Area State Lawmakers Support Legislation To Scrap ‘Ropes Law’
Albany, N.Y., June 25— State Senator Tom O’Mara (R,C-Big Flats), Assemblyman Chris Friend (R-Big Flats) and Assemblyman Phil Palmesano (R,C-Corning) have voted in favor of legislation, given final legislative approval, to eliminate the state’s one-size-fits-all “Ropes Law” for firefighter safety and allow local fire departments more flexibility to choose equipment that best meets the needs and conditions of their communities.
The so-called “Ropes Law” stemmed from a January 2005 tragedy in New York City where two firefighters were killed and four others badly injured when they were forced to jump from a fourth-floor window of a burning building in the Bronx. That day, known as “Black Sunday,” also saw a third firefighter die while fighting a basement fire in Brooklyn and then another die in a different location in the Bronx. A subsequent internal Fire Department of New York (FDNY) report uncovered a failure to provide escape ropes, update operational procedures and adequate training.

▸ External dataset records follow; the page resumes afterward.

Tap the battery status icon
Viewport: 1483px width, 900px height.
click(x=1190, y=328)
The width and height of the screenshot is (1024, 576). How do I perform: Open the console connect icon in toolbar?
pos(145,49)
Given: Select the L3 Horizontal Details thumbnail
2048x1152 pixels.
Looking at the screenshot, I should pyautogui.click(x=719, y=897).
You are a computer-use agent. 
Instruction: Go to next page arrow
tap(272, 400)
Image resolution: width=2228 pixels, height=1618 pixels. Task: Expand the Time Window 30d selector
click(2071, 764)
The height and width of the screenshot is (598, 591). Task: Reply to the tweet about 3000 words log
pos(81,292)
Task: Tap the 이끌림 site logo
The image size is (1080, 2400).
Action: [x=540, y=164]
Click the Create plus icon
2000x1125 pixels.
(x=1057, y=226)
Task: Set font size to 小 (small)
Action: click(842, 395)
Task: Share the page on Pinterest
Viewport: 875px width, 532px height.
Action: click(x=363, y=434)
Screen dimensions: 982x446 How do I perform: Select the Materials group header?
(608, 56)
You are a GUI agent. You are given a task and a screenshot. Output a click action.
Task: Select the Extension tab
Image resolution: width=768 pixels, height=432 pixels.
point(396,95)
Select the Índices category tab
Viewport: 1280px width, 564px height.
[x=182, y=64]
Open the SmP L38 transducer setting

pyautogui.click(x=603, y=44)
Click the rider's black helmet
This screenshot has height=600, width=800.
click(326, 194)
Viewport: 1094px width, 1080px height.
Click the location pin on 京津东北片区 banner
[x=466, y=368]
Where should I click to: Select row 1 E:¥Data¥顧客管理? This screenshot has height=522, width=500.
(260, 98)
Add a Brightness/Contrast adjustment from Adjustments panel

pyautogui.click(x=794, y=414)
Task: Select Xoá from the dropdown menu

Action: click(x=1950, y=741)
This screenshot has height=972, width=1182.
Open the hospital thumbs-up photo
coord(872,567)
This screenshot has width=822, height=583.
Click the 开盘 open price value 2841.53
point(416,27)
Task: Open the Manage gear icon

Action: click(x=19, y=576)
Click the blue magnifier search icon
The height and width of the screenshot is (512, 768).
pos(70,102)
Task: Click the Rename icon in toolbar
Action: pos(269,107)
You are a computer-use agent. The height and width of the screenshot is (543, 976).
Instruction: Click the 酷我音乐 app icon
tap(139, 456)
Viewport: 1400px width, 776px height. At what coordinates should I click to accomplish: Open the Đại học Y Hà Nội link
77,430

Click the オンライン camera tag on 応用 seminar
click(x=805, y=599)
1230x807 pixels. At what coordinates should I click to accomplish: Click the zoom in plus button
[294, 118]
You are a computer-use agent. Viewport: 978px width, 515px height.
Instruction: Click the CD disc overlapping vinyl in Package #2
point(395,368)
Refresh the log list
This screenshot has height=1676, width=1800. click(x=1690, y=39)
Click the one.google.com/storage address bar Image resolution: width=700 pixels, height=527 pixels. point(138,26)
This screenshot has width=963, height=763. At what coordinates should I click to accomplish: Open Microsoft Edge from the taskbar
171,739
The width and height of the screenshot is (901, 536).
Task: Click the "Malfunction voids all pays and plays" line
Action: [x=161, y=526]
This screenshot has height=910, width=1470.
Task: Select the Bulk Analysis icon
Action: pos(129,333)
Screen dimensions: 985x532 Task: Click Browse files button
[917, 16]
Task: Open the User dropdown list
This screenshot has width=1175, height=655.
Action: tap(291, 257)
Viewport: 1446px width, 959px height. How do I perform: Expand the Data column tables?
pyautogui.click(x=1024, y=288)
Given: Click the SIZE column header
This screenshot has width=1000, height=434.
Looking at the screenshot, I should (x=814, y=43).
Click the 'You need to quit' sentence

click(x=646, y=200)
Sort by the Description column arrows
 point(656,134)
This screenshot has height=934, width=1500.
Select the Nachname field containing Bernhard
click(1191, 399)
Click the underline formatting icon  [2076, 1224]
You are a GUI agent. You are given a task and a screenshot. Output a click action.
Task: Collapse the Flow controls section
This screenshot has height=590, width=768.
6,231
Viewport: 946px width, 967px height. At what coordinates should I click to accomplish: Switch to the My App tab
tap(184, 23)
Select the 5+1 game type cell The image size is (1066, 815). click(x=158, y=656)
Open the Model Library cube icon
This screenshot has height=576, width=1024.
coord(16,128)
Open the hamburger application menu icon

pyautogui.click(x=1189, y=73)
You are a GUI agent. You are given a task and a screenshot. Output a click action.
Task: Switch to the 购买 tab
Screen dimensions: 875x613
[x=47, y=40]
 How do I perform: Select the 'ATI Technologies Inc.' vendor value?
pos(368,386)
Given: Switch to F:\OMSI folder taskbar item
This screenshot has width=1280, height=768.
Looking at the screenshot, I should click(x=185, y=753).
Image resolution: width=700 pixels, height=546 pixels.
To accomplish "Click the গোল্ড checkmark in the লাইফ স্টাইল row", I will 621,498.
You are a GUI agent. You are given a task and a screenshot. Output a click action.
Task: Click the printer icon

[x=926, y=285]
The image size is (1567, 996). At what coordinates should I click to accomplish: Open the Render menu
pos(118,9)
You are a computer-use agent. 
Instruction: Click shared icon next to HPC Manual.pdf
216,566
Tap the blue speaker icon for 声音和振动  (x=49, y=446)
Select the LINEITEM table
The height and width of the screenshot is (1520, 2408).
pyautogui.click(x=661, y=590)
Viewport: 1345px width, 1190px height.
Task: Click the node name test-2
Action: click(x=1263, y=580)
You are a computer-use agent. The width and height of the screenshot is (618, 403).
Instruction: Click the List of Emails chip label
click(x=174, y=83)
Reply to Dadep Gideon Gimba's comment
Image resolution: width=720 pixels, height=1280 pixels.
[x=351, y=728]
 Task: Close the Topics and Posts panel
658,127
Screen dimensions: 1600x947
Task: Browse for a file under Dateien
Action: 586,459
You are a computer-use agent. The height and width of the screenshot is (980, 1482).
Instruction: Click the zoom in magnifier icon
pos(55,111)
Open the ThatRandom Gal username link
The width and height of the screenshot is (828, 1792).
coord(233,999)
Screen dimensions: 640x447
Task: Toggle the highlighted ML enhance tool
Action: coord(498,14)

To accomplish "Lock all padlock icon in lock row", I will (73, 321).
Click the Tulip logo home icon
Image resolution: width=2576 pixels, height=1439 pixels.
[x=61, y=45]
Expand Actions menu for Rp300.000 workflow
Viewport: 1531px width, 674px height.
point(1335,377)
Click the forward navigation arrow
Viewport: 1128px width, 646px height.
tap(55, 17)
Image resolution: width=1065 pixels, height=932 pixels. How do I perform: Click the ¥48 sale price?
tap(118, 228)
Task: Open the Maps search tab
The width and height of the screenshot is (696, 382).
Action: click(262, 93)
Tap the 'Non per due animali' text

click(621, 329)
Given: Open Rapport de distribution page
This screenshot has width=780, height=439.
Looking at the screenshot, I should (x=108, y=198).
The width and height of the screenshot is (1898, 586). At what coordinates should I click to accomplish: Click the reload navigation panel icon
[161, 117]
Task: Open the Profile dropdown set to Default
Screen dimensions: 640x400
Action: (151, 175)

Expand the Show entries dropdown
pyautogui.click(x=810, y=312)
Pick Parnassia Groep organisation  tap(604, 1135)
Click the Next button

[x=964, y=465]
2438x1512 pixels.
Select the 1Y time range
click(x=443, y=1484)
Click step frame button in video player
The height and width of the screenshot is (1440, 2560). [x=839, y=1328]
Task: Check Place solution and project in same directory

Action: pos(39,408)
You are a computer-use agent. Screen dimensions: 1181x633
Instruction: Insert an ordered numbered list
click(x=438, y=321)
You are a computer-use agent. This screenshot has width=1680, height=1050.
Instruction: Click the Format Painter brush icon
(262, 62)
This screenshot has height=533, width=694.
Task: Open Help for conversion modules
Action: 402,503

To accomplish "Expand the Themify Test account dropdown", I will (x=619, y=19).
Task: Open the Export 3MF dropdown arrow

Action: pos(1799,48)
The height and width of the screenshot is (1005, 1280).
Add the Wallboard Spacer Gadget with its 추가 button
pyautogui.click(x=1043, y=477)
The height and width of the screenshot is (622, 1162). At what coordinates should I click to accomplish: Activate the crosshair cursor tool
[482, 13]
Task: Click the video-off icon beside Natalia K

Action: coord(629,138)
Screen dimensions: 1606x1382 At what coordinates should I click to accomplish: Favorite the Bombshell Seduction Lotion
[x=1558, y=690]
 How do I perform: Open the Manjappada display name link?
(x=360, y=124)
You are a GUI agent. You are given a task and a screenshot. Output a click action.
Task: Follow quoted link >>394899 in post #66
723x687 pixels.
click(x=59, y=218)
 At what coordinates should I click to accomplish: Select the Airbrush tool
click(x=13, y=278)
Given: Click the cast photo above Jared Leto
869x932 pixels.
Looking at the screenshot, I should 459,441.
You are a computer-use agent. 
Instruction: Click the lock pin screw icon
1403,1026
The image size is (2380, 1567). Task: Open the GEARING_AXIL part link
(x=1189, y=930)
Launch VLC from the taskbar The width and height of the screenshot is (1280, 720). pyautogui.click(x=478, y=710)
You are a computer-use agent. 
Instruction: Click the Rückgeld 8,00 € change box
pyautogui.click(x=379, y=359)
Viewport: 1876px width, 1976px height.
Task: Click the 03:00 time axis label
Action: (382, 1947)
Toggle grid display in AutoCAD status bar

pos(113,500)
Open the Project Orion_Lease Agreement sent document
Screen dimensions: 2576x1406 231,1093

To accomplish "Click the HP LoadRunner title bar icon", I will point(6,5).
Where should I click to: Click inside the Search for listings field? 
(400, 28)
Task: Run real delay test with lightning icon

The resulting law, commonly called the “Ropes Law,” has since been interpreted by the state to require local departments statewide to provide specific, expensive safety equipment suited for high-rise emergency bailouts statewide. It has applied the high-rise rules to rural and suburban departments where the tallest buildings could be a barn or two-story house.
“The ‘Ropes Rule’ was well-intentioned but it was the product of an out-of-touch Albany bureaucracy that left taxpayers footing the bill for unnecessarily expensive purchases of equipment that goes unused in many rural areas and smaller localities upstate,” O’Mara, Friend and Palmesano said in a statement. “This legislation will give our local fire chiefs the flexibility they should have to make safety equipment decisions based on what works best in their rural and small town departments. It eliminates an unfunded mandate, is more cost-effective for taxpayers and still, most importantly, ensures the safety of local firefighters.”
Under the new legislation (S.7677/A.10677), fire departments would still need to be properly equipped to handle emergency escapes, but local chiefs could choose from a range of nationally recognized safety systems instead of being required to purchase, at exorbitant expense, a single type that may not even be effective for their firefighters.
The legislation now goes to Governor Andrew Cuomo to be signed into law.